Política

Coluna contraponto do dia 09 de outubro de 2018

Scalco tinha razão ao prever desastre

Há exatamente um ano, no início de outubro de 2017, um dos mais lúcidos fundadores do PSDB nacional, o ex-ministro Euclides Scalco, deu uma entrevista à jornalista Maria Christina Fernandes, do jornal Valor Econômico, na qual previa que o partido estava caminhando, célere, para um velório definitivo e sem cachaça. E apontava os motivos, a começar pelo apoio a Michel Temer no Governo. Hoje, ao ver o ex-governador Beto Richa perder a vaga para o Senado e ficar em sexto lugar, com míseros 378 mil votos e não eleger nenhum deputado federal, conclui-se que as críticas de Scalco eram pertinentes e atuais. E, pior, a previsão se concretizou.

Ódio no coração

Pode ter sido um insight de momento ou mesmo uma revolta influenciada pelos ares quentes do norte do Paraná, mas é certo que o senador Alvaro Dias extrapolou o comportamento afável que o conduziu na carreira política: depois de votar em Londrina, ele disse que não vai votar no segundo turno, que chamou de “tragédia”, referindo-se à disputa entre o PT e o capitão do Exército.

Não precisa

Pela lei eleitoral, o senador que já passou do 70, poderia mesmo se eximir de colocar o voto na urna. Não é mais obrigatório pra ele. Mas por ter sido governador do Paraná e tantas vezes senador e até ter disputado a Presidência, Alvaro está cuspindo no prato em que comeu, desculpando a má referência. Foi o voto, afinal, que o fez chegar até aqui.

Vítima do Ibope

O senador Roberto Requião (MDB) explica por que foi derrotado em sua pretensão de se reeleger.

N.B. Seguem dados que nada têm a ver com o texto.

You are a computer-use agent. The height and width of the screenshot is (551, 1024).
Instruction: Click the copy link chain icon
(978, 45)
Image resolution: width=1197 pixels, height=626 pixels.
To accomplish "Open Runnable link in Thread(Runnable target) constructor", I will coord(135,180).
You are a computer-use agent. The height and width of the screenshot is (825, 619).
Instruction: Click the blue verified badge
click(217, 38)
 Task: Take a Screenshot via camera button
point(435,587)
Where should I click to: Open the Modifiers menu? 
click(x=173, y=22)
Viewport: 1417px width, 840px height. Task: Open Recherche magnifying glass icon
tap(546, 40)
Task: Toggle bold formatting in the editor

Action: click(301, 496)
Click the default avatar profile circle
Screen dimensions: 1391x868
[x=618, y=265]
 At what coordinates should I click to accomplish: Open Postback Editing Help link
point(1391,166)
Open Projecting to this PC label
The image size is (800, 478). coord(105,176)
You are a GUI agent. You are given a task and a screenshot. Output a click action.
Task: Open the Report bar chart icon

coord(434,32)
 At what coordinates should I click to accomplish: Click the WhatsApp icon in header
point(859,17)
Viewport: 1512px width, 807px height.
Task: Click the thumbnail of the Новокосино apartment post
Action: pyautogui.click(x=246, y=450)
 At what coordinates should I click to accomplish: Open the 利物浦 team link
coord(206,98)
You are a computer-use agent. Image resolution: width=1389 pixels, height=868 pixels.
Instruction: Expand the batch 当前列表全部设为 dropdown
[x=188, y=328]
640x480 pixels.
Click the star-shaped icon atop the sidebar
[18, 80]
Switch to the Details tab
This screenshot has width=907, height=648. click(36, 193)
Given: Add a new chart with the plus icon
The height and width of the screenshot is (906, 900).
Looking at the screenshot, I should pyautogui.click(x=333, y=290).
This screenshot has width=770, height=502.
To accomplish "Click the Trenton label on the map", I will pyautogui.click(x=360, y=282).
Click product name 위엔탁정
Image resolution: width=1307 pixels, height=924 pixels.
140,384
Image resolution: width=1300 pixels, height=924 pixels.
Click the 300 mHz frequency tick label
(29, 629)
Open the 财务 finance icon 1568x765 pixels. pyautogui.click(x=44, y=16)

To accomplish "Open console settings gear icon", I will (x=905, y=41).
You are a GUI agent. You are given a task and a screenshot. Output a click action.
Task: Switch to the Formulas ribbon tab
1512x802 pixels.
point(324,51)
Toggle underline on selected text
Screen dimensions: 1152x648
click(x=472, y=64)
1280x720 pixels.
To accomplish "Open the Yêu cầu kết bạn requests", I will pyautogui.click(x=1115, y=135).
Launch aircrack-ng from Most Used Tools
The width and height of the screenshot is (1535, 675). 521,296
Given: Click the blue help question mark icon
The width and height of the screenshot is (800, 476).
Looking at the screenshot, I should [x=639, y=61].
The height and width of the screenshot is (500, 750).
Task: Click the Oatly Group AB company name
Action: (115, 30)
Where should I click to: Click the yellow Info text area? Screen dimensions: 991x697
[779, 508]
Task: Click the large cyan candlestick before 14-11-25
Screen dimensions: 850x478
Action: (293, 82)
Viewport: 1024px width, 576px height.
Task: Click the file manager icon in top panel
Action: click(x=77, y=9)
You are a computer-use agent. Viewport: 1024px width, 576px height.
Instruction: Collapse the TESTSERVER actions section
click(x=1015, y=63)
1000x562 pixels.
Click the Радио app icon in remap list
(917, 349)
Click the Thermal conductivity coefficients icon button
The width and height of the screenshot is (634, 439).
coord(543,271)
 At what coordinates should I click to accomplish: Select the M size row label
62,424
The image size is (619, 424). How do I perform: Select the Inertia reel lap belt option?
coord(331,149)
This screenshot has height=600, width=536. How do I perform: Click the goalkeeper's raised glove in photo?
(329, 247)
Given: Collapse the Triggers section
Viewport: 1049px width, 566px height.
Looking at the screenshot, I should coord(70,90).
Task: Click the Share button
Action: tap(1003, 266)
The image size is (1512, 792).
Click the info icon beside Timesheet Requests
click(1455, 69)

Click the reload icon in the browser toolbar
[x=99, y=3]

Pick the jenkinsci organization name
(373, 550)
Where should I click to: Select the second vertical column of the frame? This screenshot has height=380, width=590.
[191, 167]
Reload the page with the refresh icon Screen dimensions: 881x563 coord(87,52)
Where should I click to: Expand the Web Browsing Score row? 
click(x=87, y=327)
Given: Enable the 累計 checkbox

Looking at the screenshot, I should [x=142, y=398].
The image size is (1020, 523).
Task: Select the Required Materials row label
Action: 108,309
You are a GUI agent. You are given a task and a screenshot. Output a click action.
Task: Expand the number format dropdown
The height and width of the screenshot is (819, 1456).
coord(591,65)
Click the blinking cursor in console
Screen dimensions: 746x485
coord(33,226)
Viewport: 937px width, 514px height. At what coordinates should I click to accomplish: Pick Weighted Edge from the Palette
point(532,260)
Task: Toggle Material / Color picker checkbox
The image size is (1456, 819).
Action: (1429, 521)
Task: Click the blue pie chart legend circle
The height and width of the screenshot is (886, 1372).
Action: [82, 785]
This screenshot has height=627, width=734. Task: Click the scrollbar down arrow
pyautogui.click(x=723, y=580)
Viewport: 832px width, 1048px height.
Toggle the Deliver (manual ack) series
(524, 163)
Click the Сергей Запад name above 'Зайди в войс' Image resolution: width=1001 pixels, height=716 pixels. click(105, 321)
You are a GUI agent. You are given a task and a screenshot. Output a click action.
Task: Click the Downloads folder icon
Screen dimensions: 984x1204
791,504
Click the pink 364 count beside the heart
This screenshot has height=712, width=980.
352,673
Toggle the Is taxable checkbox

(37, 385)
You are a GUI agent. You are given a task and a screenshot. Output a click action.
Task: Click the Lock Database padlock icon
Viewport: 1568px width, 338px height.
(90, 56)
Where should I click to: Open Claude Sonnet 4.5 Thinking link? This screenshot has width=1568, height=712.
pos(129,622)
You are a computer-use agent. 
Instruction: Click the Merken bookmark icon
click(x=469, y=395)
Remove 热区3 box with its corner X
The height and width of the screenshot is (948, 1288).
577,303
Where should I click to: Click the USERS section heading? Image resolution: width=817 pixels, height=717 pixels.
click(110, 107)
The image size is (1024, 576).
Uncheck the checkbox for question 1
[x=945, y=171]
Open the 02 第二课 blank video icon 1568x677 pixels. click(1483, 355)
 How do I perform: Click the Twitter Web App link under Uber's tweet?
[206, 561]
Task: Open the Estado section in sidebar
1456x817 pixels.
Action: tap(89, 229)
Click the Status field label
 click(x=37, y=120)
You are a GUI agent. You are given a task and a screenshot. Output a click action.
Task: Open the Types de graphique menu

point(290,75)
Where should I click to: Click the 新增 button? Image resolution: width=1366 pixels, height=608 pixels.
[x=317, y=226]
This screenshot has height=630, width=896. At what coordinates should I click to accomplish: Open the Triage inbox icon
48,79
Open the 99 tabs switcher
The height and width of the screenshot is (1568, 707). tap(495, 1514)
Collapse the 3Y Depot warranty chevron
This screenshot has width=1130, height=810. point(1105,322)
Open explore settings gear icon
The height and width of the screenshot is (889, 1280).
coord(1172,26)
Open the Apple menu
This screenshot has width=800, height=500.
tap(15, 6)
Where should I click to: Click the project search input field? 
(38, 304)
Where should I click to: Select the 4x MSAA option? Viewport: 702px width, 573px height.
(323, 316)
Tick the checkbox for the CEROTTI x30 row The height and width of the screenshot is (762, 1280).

Segundo Requião, esse resultado se deve a uma trama em que se envolveram o Ibope, as redes sociais que difundiram informações falsas a seu respeito, e também o PT, que, ao lançar um só candidato, indicou-o como o segundo informal em sua chapa, identificando-o como defensor do lulopetismo.

Liquidado

Em vídeo que gravou para o Facebook, Requião desenvolve seus argumentos para, ao final, desabafar: “Fui liquidado!”

Lamúrias de Beto

O ex-governador Beto Richa chamou a imprensa para coletiva no fim da manhã dessa segunda-feira (8) – o day after da derrota que sofreu na eleição para o Senado. Considerado franco favorito para conquistar a segunda cadeira (a primeira seria de Roberto Requião, mas também derrotado), Richa figurou na apuração final com apenas 3,75% dos votos.

Abandono, prisão…

Na coletiva, elogiou o próprio governo, o sucesso que teve em todas as outras eleições de que participou mas, nesta de 2018, foi vítima de traições de aliados, abandono de correligionários e, principalmente, das injustas e arbitrárias decisões judiciais que o levaram a ser preso três semanas antes da eleição.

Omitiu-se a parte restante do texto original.